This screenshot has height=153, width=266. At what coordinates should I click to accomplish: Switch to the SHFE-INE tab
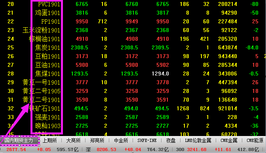pos(147,140)
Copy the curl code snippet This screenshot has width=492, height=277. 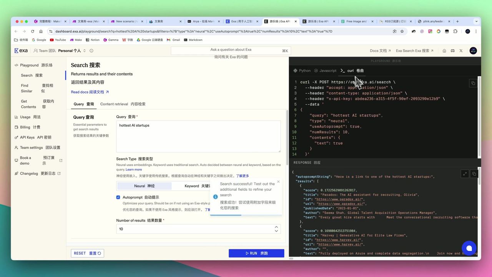click(473, 83)
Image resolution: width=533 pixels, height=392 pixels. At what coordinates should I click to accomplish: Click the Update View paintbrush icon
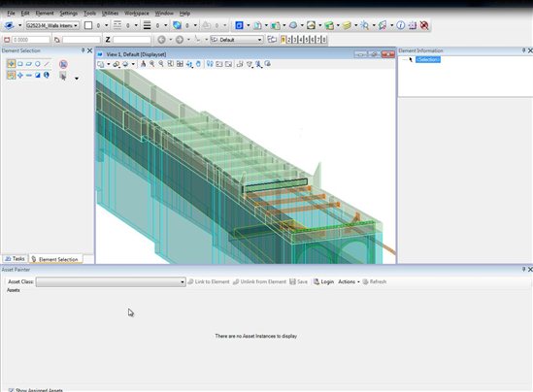tap(143, 64)
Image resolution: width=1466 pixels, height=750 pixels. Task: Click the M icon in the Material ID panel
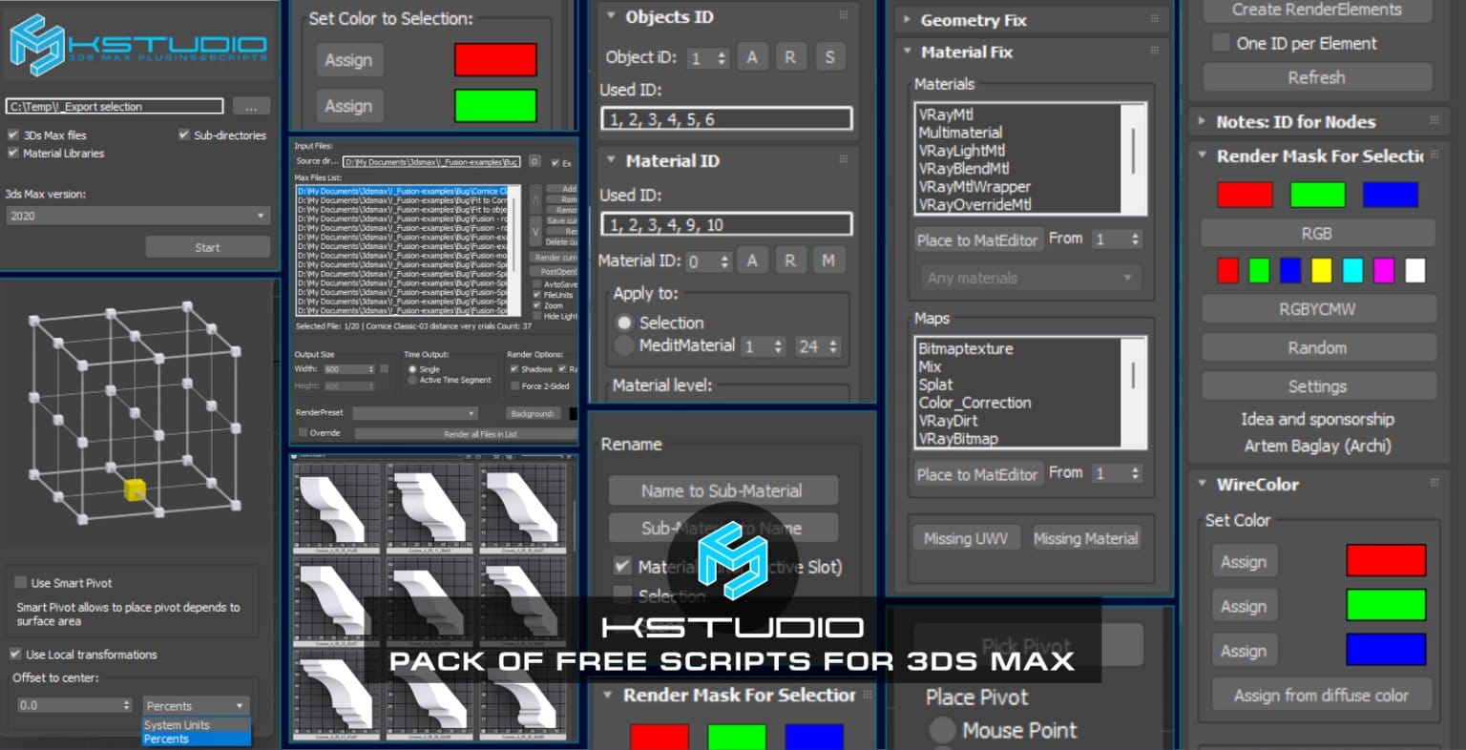[828, 260]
# # # #
Devolva sem nenhuma alteração o trecho que começa na linha que contém "Image resolution: width=533" e termina na última das linhas, com as duas pontas incluídas. Deixe as imagens fora da resposta.

(Resposta da tarefa)
Image resolution: width=533 pixels, height=392 pixels. At what coordinates should I click to accomplish: Click the Update View paintbrush icon
tap(143, 64)
Image resolution: width=1466 pixels, height=750 pixels. Task: Click the M icon in the Material ID panel
[828, 260]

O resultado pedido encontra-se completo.